Category: Acute Kidney Injury

  • 102 AKI: Clinical, Outcomes, and Trials


  • Gudlawar, Sirisha, Medical College of Wisconsin, Milwaukee, Wisconsin, United States

Ifosfamide is an alkylating used in treating wide variety of cancers including germ line tumors of testes, soft tissue sarcomas, bladder cancer and cervical cancer. It can lead to reversible Fanconi syndrome, acute kidney injury (AKI). Here in, we present a case of karyomegalic interstitial nephritis (KIN) in a patient treated with ifosfamide.

Case Description

47-year-old female with history significant for high grade extra skeletal osteosarcoma underwent tumor resection with flap reconstruction. She was started on chemotherapy with Adriamycin, Ifosfamide, Mesna and received a total of three cycles of chemotherapy. She developed AKI with creatinine of 1.5 mg/dl (baseline creatinine of 0.8 mg/dl) along with hypokalemia, hypophosphatemia and metabolic acidosis, due to which Nephrology consultation was sought. Her blood pressure was 143/78 mmHg, Heart rate of 79 beats per minute. Urine analysis was performed which showed glucosuria and microscopy was bland. Initial sodium was 141 mmol/L, potassium 2.8 mmol/L, chloride of 116 mmol/L, bicarbonate 16 mmol/L, blood urea nitrogen 12 mg/dL, Serum creatinine ( SCr) of 1.59 mg/dL, phosphorus 1.5 mg/dL. She was treated conservatively with electrolyte supplementation and intravenous fluids, discharged home with outpatient follow up. Due to progressive decline in renal function ( SCr 2.2 mg/dL) she underwent biopsy which showed chronic interstitial nephritis with karyomegalic features, and severe interstitial fibrosis and tubular atrophy (IFTA 70%) .She was started on steroids and creatinine improved to 1.7 mg/dL. Thereafter, her creatinine remained steady at 2 mg/dL. There was no recurrence of cancer and is currently in remission.
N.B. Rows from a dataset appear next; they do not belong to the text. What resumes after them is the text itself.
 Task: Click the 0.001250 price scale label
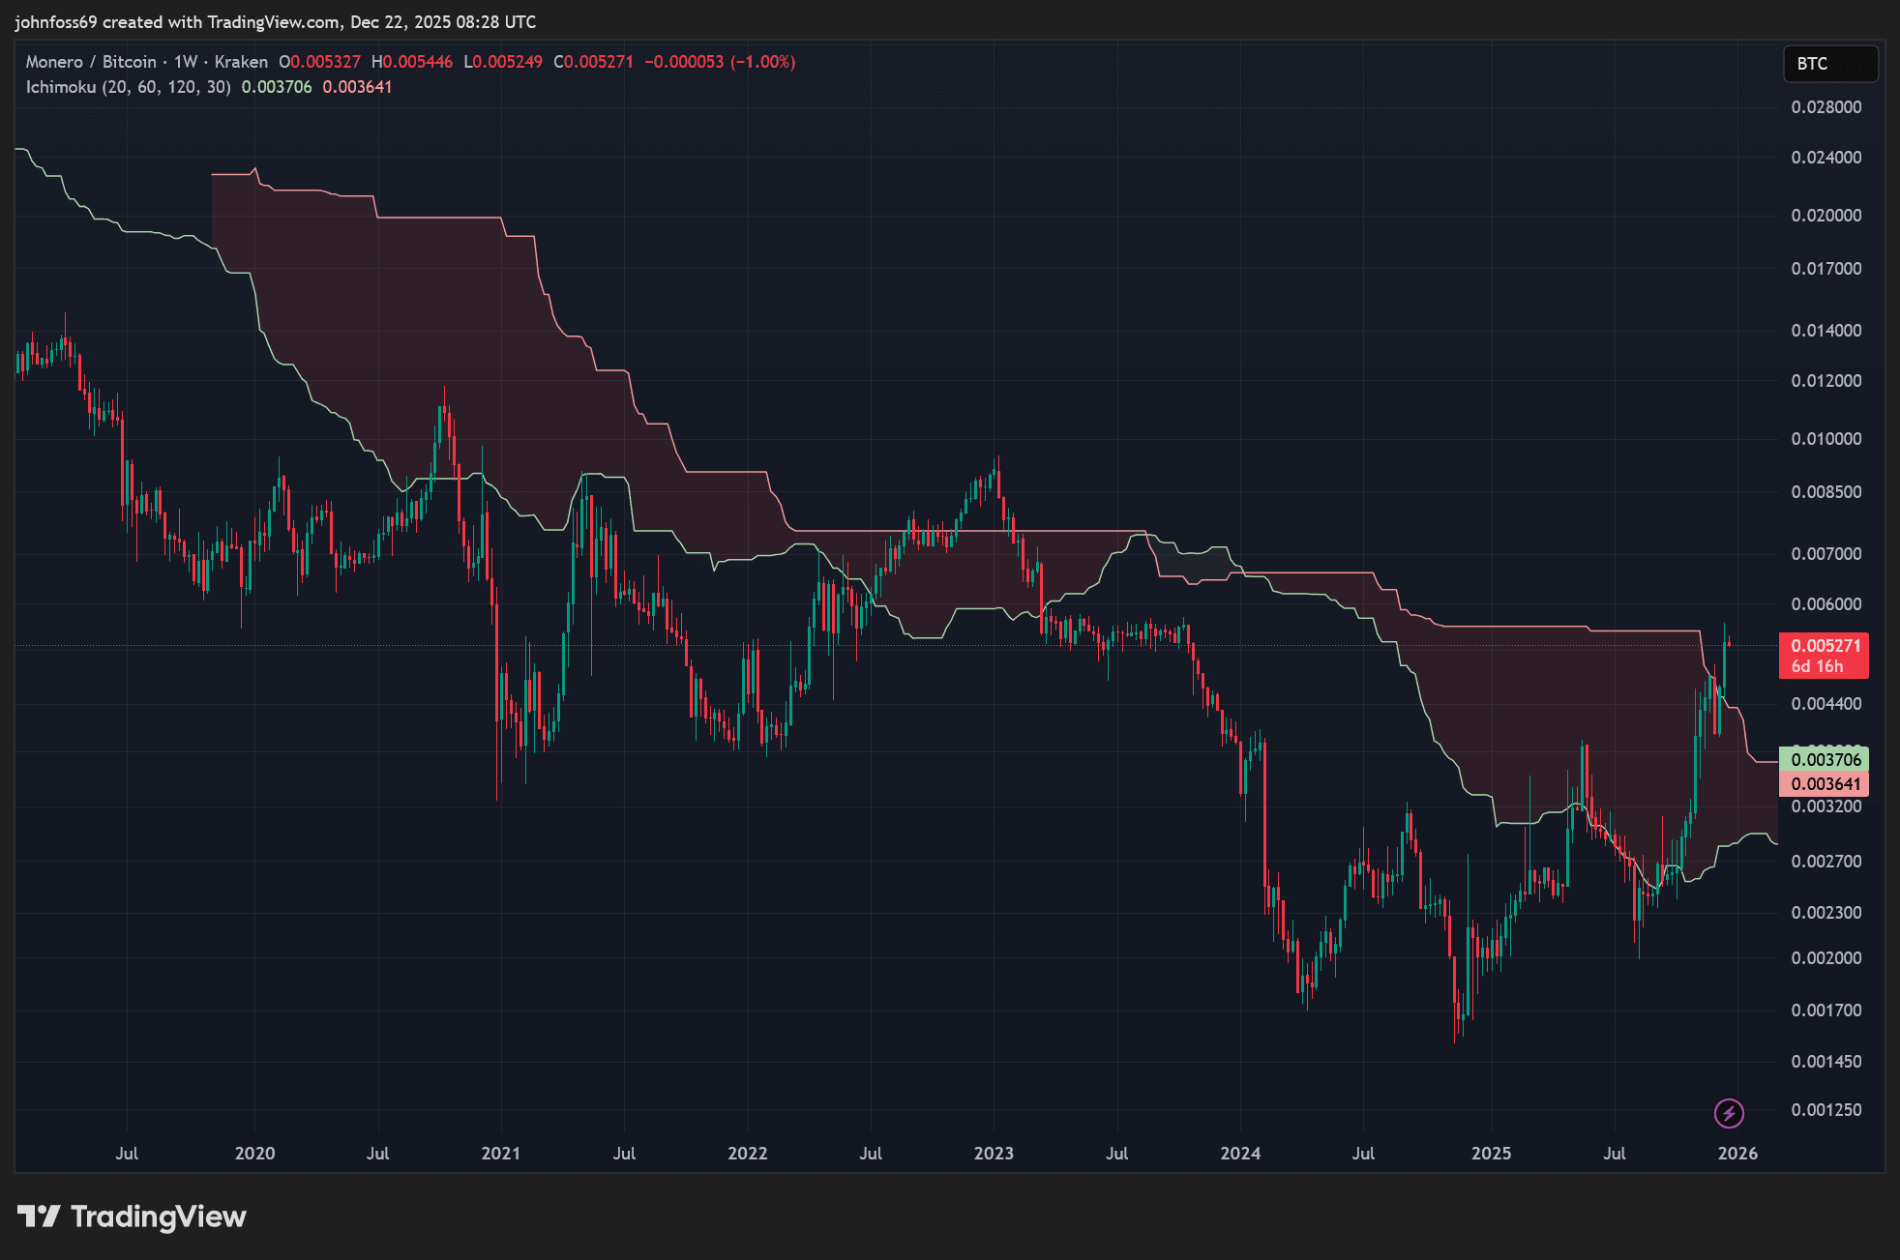pos(1826,1110)
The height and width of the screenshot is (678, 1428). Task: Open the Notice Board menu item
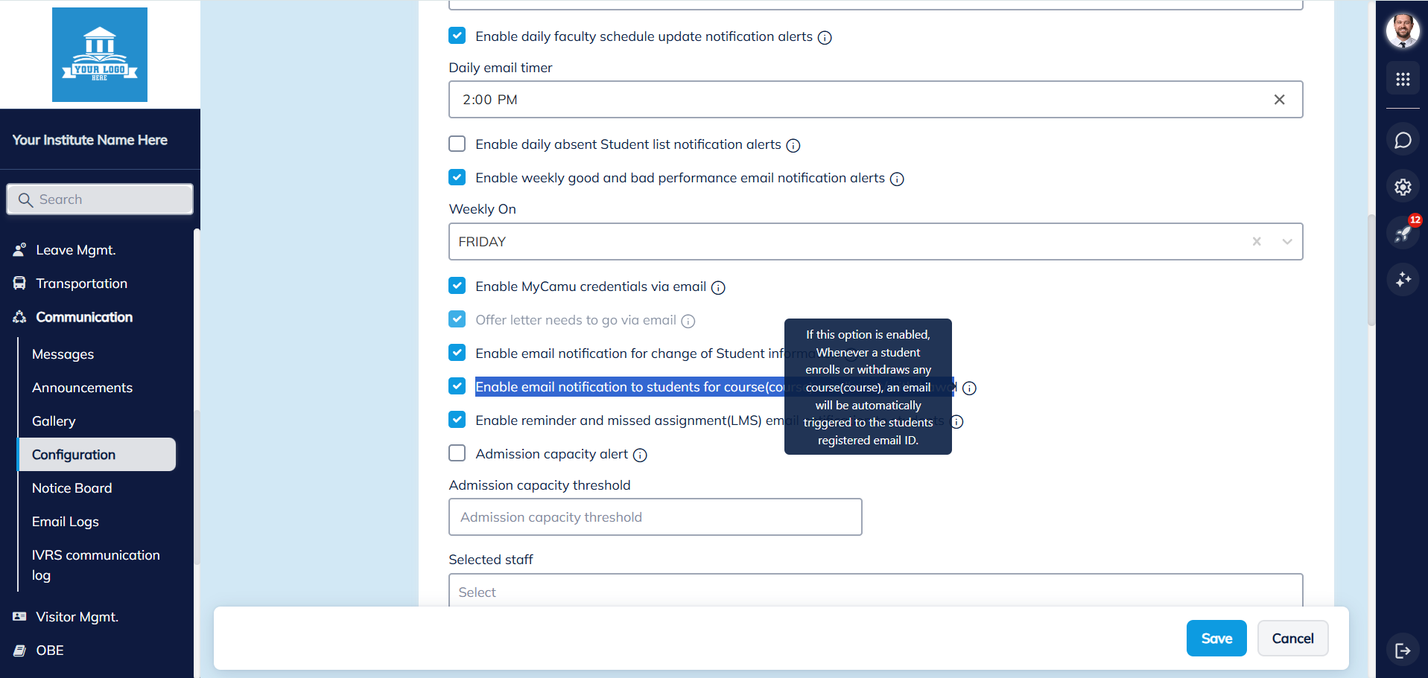tap(72, 487)
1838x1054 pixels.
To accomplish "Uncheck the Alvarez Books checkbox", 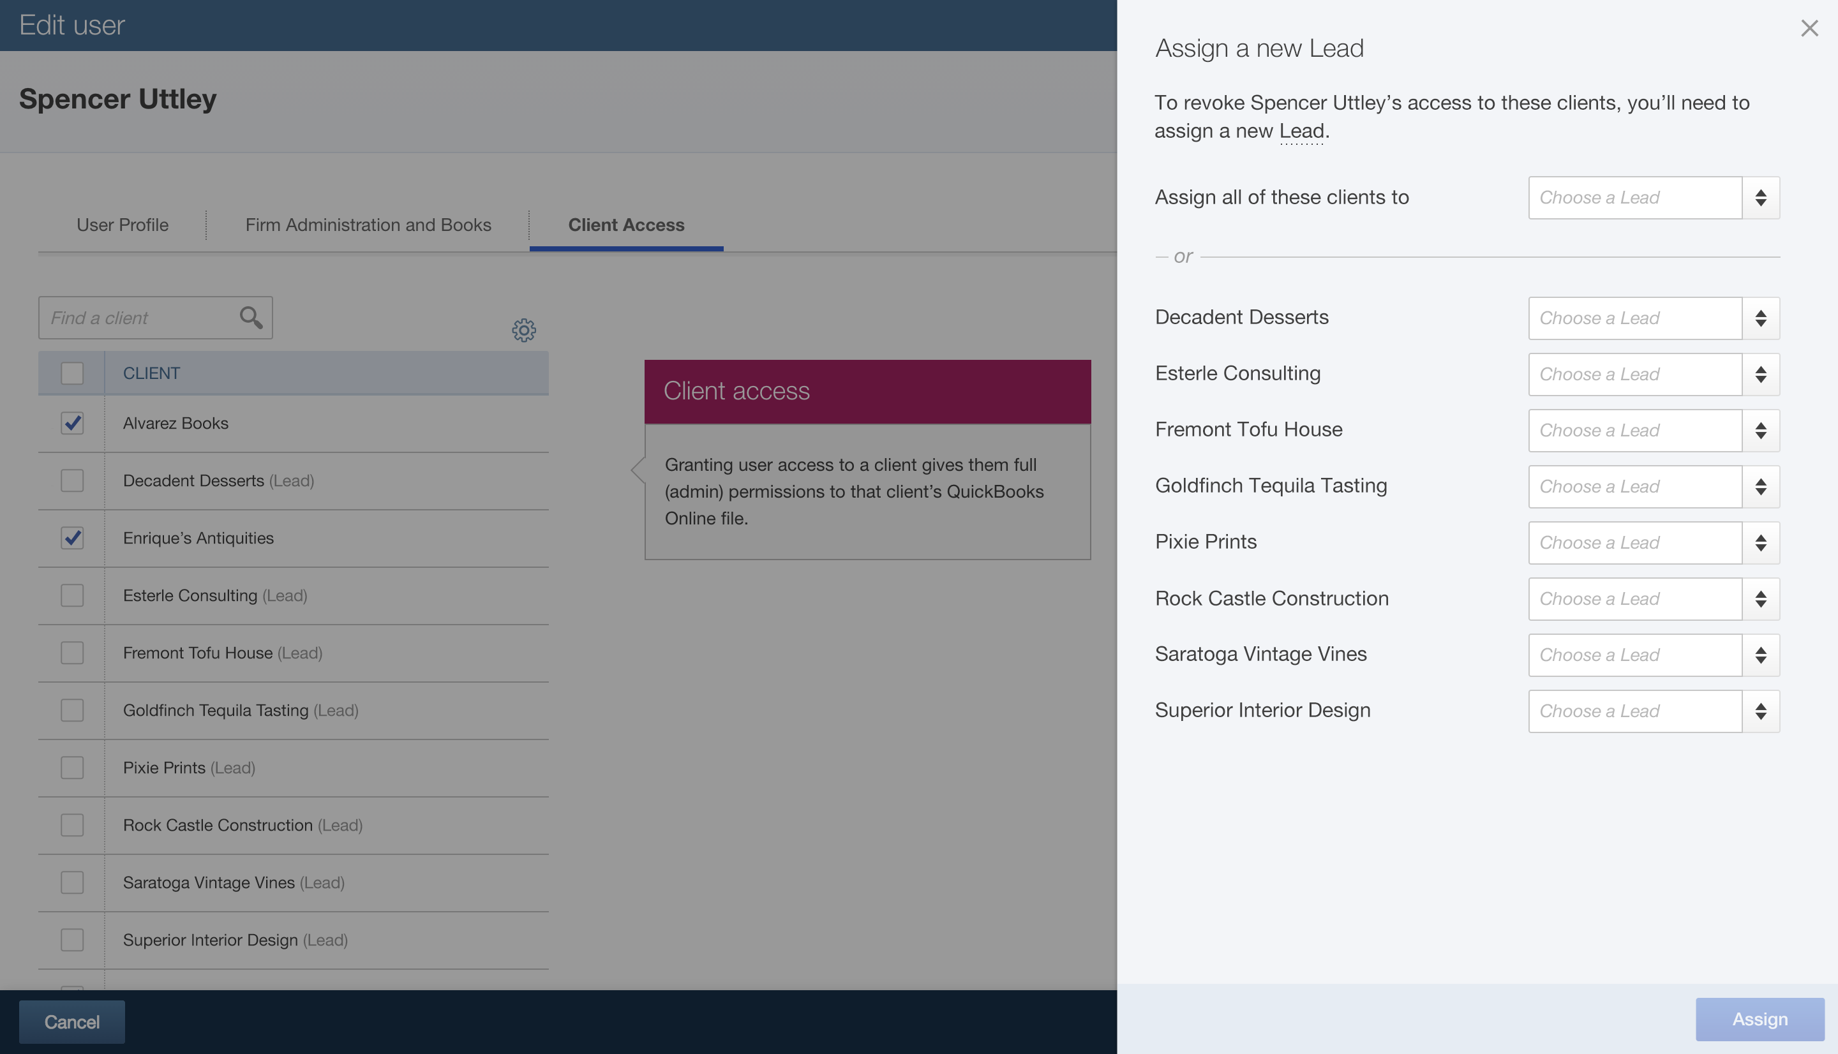I will pos(72,423).
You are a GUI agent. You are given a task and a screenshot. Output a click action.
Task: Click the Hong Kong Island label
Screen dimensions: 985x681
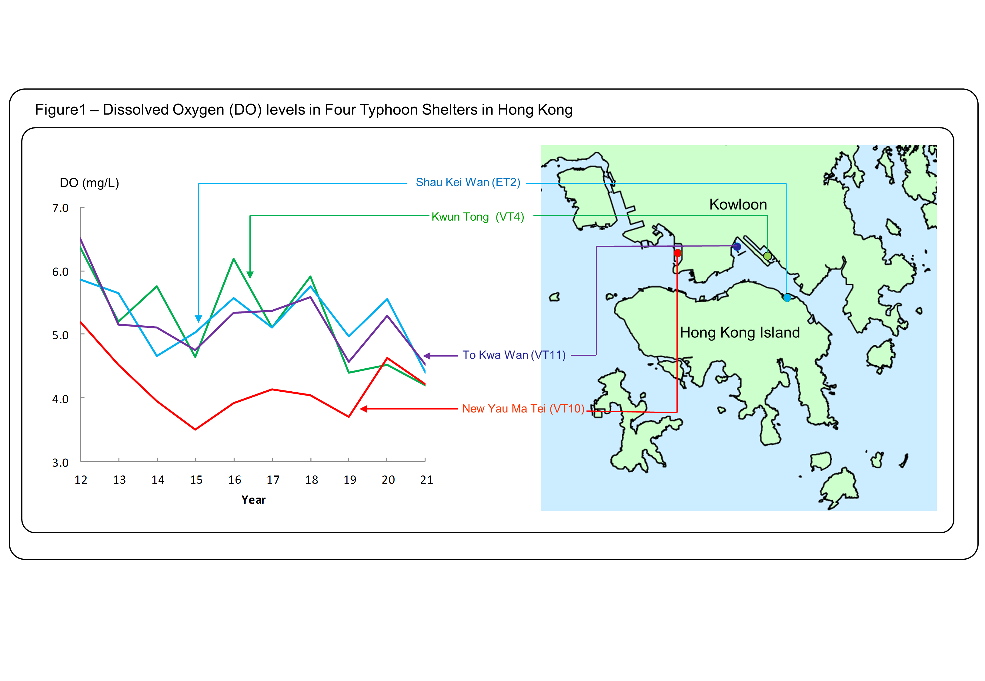click(739, 332)
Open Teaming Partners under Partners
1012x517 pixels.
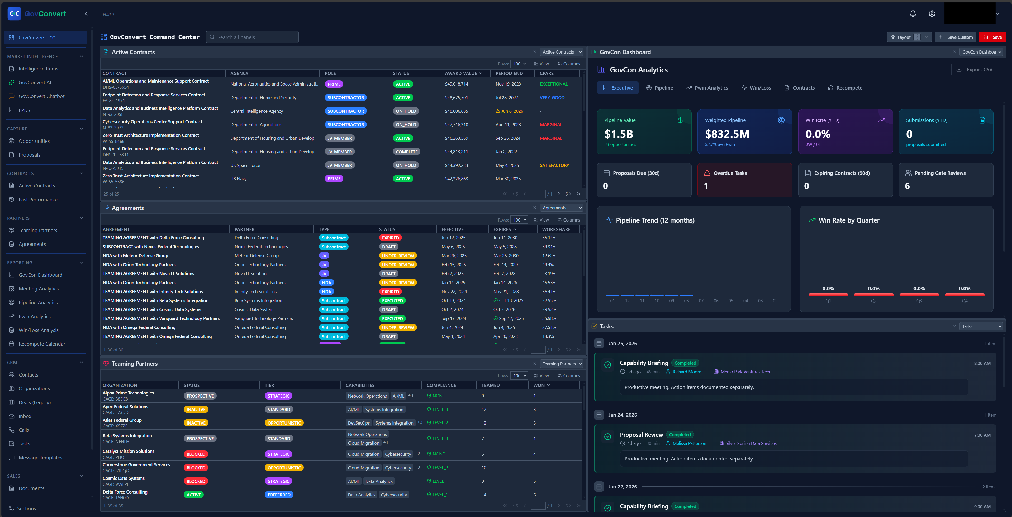[x=38, y=230]
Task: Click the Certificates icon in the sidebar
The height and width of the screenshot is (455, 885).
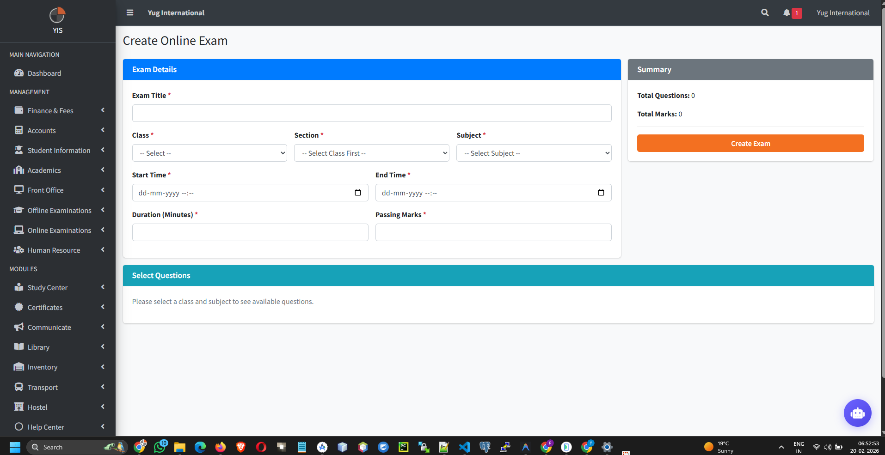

KIN is a rare form of familial interstitial nephritis, As per previous case reports, AKI occurs between 12 months to 5 years after exposure to the drug. In our case, it was 3 months after the initiation of chemotherapy. About 40% of these patients respond favorably to corticosteroids where as those with chronic tubulointerstitial nephritis responded poorly. This case report illustrates the importance of performing early kidney biopsy with persistent renal dysfunction following chemotherapy. Early diagnosis and initiation of steroids could potentially recover kidney function or prevent the progression of the disease.